__What you will do__
Find every line in the entries below that contains the word "gear", and copy each of those lines in full.

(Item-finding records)
◇ ◇ ◇ ◇

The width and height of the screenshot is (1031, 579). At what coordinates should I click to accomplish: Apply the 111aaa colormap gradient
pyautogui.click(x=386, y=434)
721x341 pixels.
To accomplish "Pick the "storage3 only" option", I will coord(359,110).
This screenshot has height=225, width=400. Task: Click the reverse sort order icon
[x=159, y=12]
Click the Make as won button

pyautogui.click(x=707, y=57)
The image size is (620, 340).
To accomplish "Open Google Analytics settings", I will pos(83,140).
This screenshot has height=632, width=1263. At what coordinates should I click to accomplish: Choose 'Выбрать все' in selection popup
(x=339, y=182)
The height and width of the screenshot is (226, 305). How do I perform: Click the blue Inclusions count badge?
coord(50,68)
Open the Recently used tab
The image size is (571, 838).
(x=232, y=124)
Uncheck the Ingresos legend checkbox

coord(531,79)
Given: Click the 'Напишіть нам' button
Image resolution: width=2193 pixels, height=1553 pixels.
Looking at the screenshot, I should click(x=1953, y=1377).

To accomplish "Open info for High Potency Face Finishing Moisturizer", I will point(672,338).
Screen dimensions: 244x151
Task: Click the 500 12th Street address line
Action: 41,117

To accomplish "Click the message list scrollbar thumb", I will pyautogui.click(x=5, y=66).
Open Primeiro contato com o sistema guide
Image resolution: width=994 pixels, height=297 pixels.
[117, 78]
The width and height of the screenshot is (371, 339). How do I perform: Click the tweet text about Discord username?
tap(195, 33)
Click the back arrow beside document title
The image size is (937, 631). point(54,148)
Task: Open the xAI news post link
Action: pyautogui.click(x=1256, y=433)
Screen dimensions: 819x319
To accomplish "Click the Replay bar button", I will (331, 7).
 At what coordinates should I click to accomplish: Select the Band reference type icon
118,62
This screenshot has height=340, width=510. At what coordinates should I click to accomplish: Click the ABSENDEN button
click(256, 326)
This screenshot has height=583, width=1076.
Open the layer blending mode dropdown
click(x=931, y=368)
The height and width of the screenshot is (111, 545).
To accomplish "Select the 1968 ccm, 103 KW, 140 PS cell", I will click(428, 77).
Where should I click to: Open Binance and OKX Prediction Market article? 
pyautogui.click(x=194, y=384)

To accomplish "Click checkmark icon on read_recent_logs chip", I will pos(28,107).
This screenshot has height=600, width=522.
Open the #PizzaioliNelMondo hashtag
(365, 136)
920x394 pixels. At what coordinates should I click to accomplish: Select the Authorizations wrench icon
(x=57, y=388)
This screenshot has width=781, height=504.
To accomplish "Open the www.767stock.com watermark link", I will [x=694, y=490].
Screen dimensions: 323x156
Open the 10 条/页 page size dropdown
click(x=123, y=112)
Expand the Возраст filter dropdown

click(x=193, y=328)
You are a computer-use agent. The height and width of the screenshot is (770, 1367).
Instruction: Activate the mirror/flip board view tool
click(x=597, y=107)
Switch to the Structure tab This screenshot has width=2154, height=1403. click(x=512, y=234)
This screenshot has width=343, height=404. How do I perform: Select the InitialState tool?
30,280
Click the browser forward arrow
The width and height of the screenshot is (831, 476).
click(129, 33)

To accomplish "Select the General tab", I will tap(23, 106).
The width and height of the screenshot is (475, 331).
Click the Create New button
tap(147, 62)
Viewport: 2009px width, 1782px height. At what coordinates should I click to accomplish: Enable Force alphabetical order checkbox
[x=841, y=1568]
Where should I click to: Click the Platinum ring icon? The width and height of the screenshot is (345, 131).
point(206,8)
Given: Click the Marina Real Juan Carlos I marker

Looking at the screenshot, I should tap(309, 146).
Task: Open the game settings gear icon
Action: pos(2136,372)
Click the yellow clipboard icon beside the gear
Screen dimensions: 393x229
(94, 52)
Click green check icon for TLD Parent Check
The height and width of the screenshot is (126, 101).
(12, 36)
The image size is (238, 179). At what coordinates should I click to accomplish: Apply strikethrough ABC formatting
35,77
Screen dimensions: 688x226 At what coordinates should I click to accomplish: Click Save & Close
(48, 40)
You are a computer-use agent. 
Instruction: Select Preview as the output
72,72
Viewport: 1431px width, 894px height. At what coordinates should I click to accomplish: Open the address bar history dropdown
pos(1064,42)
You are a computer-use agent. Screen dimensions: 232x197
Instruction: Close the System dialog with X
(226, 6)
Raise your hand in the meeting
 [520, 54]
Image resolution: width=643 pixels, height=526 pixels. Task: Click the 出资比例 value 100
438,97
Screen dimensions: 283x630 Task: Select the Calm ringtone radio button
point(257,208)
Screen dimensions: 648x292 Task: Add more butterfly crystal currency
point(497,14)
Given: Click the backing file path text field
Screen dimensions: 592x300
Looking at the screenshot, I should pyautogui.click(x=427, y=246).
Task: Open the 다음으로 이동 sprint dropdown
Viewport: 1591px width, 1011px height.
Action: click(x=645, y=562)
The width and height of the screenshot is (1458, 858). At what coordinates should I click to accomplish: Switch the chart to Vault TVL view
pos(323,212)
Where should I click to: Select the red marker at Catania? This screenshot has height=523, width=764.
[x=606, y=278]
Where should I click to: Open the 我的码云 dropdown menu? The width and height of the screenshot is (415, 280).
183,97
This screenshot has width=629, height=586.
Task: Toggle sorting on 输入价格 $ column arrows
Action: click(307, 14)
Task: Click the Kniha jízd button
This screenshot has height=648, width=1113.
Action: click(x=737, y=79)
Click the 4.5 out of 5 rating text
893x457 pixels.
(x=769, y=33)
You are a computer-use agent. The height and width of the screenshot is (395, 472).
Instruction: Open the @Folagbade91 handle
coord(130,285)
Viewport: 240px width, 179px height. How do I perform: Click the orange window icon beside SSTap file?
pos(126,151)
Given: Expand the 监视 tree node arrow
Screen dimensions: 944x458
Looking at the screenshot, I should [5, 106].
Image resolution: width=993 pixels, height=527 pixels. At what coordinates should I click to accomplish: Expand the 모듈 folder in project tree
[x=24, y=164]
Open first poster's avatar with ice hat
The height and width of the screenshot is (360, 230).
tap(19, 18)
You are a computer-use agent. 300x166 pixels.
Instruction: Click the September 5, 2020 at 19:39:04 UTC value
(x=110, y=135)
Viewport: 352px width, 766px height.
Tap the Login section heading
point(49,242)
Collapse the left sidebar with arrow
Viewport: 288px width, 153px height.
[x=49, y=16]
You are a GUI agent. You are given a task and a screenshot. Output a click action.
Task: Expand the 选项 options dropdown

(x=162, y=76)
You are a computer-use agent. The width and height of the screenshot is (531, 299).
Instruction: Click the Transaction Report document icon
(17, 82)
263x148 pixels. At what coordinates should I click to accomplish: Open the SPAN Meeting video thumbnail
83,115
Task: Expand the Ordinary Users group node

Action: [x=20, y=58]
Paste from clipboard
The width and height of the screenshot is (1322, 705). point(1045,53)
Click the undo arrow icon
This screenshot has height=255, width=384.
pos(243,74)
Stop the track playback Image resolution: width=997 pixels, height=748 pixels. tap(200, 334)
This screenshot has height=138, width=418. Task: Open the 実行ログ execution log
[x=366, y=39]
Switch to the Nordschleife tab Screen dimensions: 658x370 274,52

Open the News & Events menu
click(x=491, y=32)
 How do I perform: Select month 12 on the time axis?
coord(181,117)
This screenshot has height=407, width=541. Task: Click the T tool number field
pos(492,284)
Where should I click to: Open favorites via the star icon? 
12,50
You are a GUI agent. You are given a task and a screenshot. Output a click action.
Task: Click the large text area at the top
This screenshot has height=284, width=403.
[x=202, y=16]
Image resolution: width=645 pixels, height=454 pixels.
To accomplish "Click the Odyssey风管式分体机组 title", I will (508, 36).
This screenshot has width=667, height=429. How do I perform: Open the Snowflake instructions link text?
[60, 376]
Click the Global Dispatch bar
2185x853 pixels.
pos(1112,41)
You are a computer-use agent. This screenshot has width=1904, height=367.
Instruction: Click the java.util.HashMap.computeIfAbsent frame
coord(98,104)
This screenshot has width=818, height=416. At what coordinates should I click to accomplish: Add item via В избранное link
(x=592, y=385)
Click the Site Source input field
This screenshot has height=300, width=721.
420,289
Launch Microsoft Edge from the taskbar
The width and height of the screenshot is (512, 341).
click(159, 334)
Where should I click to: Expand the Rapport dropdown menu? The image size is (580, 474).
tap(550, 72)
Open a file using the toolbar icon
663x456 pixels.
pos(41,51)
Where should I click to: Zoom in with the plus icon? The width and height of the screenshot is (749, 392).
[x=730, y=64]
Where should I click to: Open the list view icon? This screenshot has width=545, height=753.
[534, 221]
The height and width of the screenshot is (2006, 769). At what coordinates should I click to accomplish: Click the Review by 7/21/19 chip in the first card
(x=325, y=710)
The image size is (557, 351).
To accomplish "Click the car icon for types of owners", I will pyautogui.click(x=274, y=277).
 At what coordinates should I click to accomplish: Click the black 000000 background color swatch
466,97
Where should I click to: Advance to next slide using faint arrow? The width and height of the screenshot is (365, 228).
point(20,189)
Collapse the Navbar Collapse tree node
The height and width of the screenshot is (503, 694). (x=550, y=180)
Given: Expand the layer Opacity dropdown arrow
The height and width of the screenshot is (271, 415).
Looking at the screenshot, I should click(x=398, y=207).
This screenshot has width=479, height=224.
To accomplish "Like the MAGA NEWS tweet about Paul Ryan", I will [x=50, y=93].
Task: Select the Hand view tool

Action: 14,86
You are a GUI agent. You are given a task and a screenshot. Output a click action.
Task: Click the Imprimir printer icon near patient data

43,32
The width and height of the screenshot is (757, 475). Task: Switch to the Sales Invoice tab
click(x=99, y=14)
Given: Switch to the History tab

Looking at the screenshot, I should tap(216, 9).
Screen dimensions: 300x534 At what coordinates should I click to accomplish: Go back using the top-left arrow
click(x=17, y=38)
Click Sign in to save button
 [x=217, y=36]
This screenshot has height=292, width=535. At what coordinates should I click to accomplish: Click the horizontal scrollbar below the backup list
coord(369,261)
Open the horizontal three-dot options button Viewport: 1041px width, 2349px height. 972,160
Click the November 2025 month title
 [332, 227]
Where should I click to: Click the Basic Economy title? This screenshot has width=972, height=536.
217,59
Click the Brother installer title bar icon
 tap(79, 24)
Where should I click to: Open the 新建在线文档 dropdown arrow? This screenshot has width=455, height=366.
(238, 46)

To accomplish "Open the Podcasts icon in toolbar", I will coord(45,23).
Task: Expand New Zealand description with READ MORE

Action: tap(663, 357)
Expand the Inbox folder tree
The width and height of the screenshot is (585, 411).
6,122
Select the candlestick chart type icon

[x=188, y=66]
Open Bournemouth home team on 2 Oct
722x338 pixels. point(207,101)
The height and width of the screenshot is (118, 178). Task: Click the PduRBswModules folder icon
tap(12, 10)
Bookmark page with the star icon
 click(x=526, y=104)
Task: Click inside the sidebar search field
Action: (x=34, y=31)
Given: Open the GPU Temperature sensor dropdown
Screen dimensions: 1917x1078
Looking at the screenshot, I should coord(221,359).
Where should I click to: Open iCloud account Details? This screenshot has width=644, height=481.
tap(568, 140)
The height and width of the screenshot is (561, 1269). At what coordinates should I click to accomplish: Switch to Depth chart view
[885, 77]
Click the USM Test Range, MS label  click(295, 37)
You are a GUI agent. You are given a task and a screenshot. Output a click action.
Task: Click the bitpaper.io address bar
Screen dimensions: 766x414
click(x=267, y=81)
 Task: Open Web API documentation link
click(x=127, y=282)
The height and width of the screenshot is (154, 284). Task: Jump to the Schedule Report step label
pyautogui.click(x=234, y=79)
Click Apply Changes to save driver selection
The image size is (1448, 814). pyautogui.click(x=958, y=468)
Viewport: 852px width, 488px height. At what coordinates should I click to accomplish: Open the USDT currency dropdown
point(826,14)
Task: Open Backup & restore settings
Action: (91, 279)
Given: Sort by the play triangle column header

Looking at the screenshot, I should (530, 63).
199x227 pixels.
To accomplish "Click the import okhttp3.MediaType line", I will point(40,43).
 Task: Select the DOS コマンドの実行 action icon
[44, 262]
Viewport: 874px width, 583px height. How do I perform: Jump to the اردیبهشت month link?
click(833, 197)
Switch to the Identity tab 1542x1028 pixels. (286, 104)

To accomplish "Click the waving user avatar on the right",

◇ ◇ ◇ ◇

__Output for this exercise__
Task: Open the game settings gear icon
Click the yellow clipboard icon beside the gear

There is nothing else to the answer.